-- BEGIN --

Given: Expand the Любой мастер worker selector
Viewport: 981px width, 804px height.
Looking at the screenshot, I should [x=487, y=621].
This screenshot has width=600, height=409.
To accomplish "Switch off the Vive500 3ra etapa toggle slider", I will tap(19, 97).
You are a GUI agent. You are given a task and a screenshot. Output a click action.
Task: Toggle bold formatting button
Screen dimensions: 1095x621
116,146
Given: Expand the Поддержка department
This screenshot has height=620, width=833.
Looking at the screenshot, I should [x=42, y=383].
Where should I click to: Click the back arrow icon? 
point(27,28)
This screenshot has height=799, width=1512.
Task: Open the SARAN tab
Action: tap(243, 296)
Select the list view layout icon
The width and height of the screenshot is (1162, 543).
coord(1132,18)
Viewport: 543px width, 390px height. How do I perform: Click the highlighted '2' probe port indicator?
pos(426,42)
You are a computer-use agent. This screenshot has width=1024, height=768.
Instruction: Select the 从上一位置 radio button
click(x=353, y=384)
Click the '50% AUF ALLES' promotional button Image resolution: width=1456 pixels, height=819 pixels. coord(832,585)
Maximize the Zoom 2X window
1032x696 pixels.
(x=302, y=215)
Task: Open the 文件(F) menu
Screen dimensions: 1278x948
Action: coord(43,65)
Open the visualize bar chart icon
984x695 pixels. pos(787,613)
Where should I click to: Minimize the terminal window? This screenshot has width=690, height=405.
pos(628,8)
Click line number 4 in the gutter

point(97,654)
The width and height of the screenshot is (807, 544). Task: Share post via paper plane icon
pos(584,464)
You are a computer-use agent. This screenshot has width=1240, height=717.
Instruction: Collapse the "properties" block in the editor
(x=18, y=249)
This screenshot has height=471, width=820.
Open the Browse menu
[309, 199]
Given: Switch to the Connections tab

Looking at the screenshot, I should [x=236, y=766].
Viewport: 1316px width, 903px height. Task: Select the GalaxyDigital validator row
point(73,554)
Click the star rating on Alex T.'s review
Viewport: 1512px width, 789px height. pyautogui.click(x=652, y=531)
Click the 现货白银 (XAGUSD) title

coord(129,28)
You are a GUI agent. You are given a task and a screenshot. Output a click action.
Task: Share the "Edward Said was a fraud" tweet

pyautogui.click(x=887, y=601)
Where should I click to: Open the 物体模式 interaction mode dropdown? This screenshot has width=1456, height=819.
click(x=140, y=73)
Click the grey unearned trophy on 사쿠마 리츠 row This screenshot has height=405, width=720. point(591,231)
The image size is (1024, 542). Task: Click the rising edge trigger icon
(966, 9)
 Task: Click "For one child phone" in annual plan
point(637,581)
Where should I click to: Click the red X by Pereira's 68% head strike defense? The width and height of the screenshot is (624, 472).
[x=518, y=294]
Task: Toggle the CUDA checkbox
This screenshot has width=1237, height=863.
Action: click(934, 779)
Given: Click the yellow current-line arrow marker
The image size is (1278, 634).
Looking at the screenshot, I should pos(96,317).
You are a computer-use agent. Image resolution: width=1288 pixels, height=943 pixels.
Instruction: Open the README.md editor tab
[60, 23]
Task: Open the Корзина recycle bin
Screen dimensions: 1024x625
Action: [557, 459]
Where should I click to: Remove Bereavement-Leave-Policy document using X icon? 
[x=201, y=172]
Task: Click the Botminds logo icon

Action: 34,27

-- END --

▶ GIVEN EXERCISE: Reproduce the items word for word, starting with the line that contains "Where should I click to: Open" and going on through the last line of the items.

▶ FINISHED ANSWER:
Where should I click to: Open the 物体模式 interaction mode dropdown? This screenshot has width=1456, height=819.
click(x=140, y=73)
Click the grey unearned trophy on 사쿠마 리츠 row This screenshot has height=405, width=720. point(591,231)
The image size is (1024, 542). Task: Click the rising edge trigger icon
(966, 9)
 Task: Click "For one child phone" in annual plan
point(637,581)
Where should I click to: Click the red X by Pereira's 68% head strike defense? The width and height of the screenshot is (624, 472).
[x=518, y=294]
Task: Toggle the CUDA checkbox
This screenshot has width=1237, height=863.
Action: click(934, 779)
Given: Click the yellow current-line arrow marker
The image size is (1278, 634).
Looking at the screenshot, I should pos(96,317).
You are a computer-use agent. Image resolution: width=1288 pixels, height=943 pixels.
Instruction: Open the README.md editor tab
[60, 23]
Task: Open the Корзина recycle bin
Screen dimensions: 1024x625
Action: [557, 459]
Where should I click to: Remove Bereavement-Leave-Policy document using X icon? 
[x=201, y=172]
Task: Click the Botminds logo icon

Action: 34,27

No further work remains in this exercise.